If we have a function as $f(x) = m{x^2} + nx + p$ then ${f^1}(1) + {f^1}(4) - {f^1}(5)$ is equal to
$1)m$
$2) - m$
$3)n$
$4) - n$

Answer 1

Differentiation is the process of derivation for the given functions or terms. Which is also the inverse of integration.
Differentiation can be defined as the derivative of the independent variable value and can be used to calculate features in an independence variance per unit modification.
Hence, we need to act on the first derivation of the given term $f(x) = m{x^2} + nx + p$ then we will substitute the values like $x = 1,4,5$ which will lead us to the required answer.

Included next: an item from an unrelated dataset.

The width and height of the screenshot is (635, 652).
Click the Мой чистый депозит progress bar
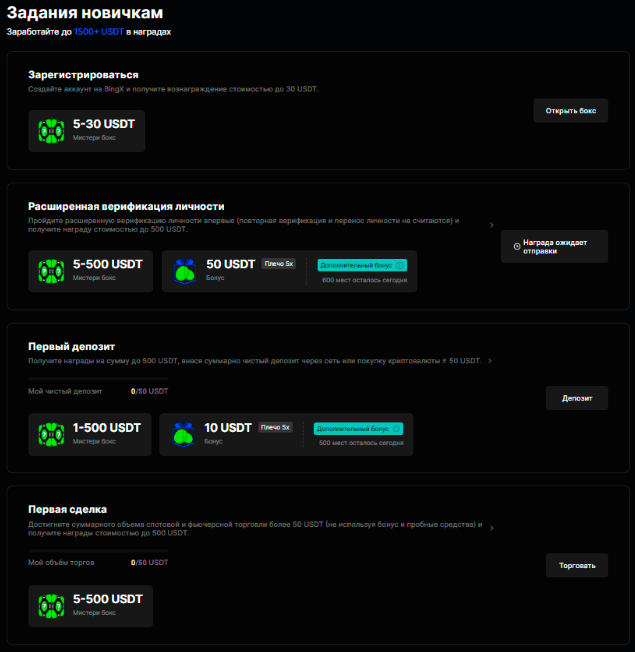(98, 379)
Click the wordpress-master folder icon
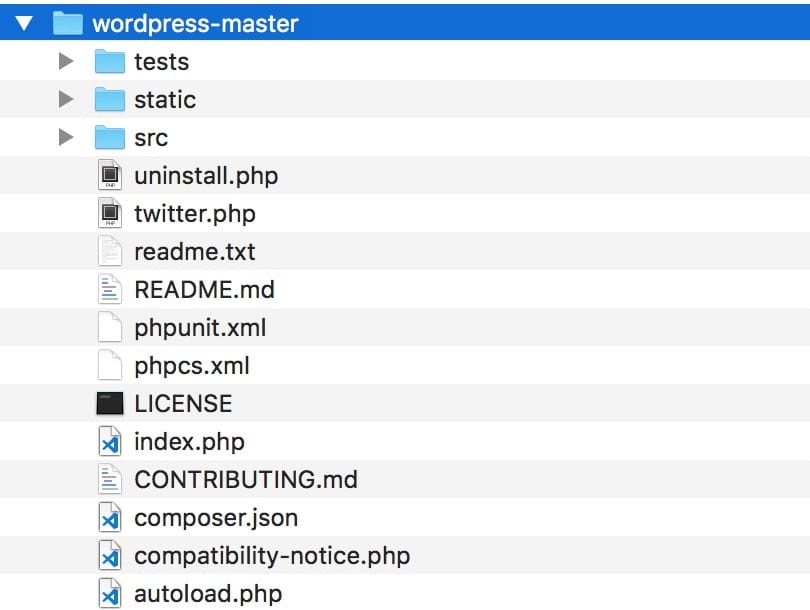This screenshot has width=810, height=610. point(67,23)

Complete step-by-step solution:
Since from the given that we have the function $f(x) = m{x^2} + nx + p$ which is at the second-degree polynomial.
Now we need to act on the first derivation, due to the small difference in the process of derivation, we call it a differentiation function. So, the differentiation formula is $\dfrac{{dy}}{{dx}}$ . It shows that the difference in y is divided by the difference in x and also d is not the variable. Which can be represented in the polynomial as ${f^1}(x)$ (first derivation of the polynomial)
Hence, we get the first derivation polynomial as $f(x) = m{x^2} + nx + p \Rightarrow {f^1}(x) = 2mx + n$
Since in differentiation, the derivative of $x$ raised to the power is denoted by $\dfrac{d}{{dx}}\left( {{x^n}} \right) = n{x^{n - 1}}$ .
Now substitute the values of $x = 1,4,5$ then we see that ${f^1}(x) = 2mx + n \Rightarrow {f^1}(1) = 2m + n$ where $x = 1$ and ${f^1}(x) = 2mx + n \Rightarrow {f^1}(4) = 8m + n$ where $x = 4$ and ${f^1}(x) = 2mx + n \Rightarrow {f^1}(5) = 10m + n$ where $x = 5$
Thus, the required value is ${f^1}(1) + {f^1}(4) - {f^1}(5)$ substituting the values we get ${f^1}(1) + {f^1}(4) - {f^1}(5) = 2m + n + 8m + n - 10m - n$
Further solving with the addition and subtraction operation we have ${f^1}(1) + {f^1}(4) - {f^1}(5) = 2m + n + 8m + n - 10m - n = n$
Therefore, the option $3)n$ is correct.

Note: Differentiation and integration are inverse processes like a derivative of $\dfrac{{d({x^2})}}{{dx}} = 2x$and the integration is $\int {2xdx = \dfrac{{2{x^2}}}{2}} \Rightarrow {x^2}$
In differentiation, the derivative of $x$ raised to the power is denoted by $\dfrac{d}{{dx}}\left( {{x^n}} \right) = n{x^{n - 1}}$ .
Integration is the process of inverse differentiation.
Process of finding the functions whose derivative is given named anti-differentiation or integration.
Integration is the process of adding the slices to find their whole.
It can be used to find the area, volume, and central points.
The integration is $\int\limits_a^b {f(x)dx}$ the value of the anti-differentiation at the upper limit b and the lower limit a with the same anti-differentiation.